14.4.07

My Favorite Toy

I was asked to name my favorite toy from childhood.

Arrgh! Questions like this drive me crazy. I resisted for a couple of days, but I finally broke down and answered.

Ask most Americans to name their favorite color and the response is likely to be red or blue or whatever. Ask a Brit and the response is often something like “Favorite color of what?”

So I’ll answer like a denizen of the UK: “Favorite toy to play at what?”

But there are some toys I remember more than others.

I had a red 3-speed bicycle my grandfather gave me just before he died. My father had a flat tire one day and I wanted to be just like him so I pounded a nail through a board and drove the bike over it. He figured out what I’d done and wouldn’t fix the tire for weeks. I’d probably still have that bike except that one of my sisters accidentally drove a tractor over it. At least I think it was an accident.

I had a Radio Flyer wagon. A great toy too, but I decided it needed more carrying capacity and built a huge wooden box on top of the metal base. It was so heavy I could hardly pull it. I didn’t want to admit that I’d been dumb enough to paint myself into the corner of a figurative room, so I waited until nobody was home one day and I killed it. Really. I got my uncle’s 12 gauge double barreled shotgun, loaded it with two double-ought magnums, and blew the thing to bits. The shotgun was too big for me, I was only ten, and it slid under my arm as I pulled the triggers - yeah, both at one time - and broke my nose. That didn’t matter though, because I had to put the shotgun back and clean up the bits of wood that littered the yard. I hadn’t finished yet when my parents and sisters returned home. Nobody ever asked me why my nose was bloody, why there were bits of wood all over the yard, where the wagon had disappeared to, or why my clothes smelled like cordite. I guess that was just normal stuff for ten year old farm boys. I hear these days that guns are locked in cabinets. Wow! And, no, I haven’t owned a gun in decades, so your wagons are safe.
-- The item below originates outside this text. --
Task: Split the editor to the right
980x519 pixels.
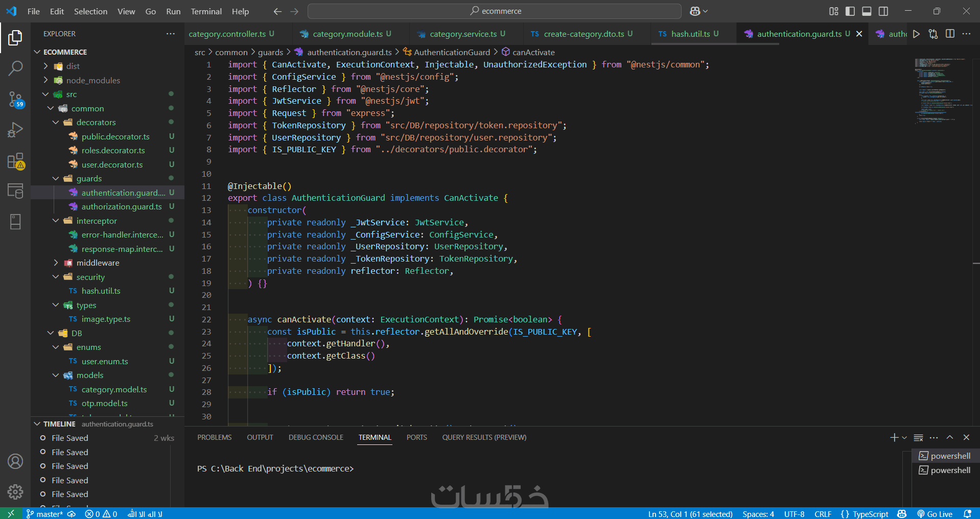Action: pyautogui.click(x=950, y=34)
I had a brown teddy bear that I wore out with love. One day the fabric just split open and white fluffy stuffing spilt across the kitchen floor. I cried for an hour.

I had this cool camera once. It used a film size called 620 so it was fairly large, and it was made of pink plastic. Mostly I took pictures of anything that didn’t move out of the way. One day I read about how balloons had been used in the Civil War for reconnaissance so I decided to give aerial photography a shot. First, I made a mechanism from an old windup alarm clock that would ring the alarm bell and trip the shutter simultaneously. Then I practiced with the clock/camera contraption until I could reliably predict a one to five minute shutter release window. Lastly, I taped the entire thing to a box kite - not those wimpy little box kites you find in a store, but a 2×2x5 monster flown with 30 pound test braided fishing line and built as a Boy Scout project - and then found some wind. It took most of a full day to get it to work but after the film came back from the drug store I had a beautiful photograph of the barn roof from 300 feet up. That was the end of it though, because when I tried to repeat my achievement a strong gust parted the fishing line and my kite was last seen crossing the Canadian border. I’m probably responsible for a spate of UFO sightings.

I built a crystal radio. It really amazed me that I could hear people talking and listen to music simply by putting the parts together in the proper order. It was magic.

I had a beautifully illustrated copy of Alice in Wonderland. I read it out loud almost every day and stared into the illustrations until I felt like I was falling into them, just like Alice falling into the well.

But favorite? Any of these? No. My favorite toy then is my favorite toy still; that wonderful toy between my ears, that lump of meat that houses the I that is me, and connects me to the universe, the most stupendous playground of all.